For this exercise, restate the data below with no change at all.
(Task material Opens)
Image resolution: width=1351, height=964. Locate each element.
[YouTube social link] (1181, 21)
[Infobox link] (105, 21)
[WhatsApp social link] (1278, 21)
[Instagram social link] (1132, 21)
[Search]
(Task material Closes)
Solution
Image resolution: width=1351, height=964. Locate each element.
[YouTube social link] (1181, 21)
[Infobox link] (105, 21)
[WhatsApp social link] (1278, 21)
[Instagram social link] (1132, 21)
[Search]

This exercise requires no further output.